YOUR ASSIGNMENT |
Read through the data and count the lines that contain the string "Heritage"; give only the result.

DATA PROVIDED |
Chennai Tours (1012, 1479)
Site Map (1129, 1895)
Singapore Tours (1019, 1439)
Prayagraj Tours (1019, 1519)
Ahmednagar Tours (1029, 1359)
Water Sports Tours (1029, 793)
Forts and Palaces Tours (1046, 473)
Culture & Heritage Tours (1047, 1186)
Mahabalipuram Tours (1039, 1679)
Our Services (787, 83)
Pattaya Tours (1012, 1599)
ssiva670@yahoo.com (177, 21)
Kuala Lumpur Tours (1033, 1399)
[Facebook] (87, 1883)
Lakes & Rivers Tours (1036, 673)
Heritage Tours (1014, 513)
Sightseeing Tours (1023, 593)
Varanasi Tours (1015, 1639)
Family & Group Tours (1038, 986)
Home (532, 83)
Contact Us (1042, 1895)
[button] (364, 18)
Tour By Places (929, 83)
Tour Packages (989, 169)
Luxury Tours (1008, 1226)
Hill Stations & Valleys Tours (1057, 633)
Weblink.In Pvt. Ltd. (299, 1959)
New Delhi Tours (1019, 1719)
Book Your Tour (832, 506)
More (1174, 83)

ANSWER SPACE |
2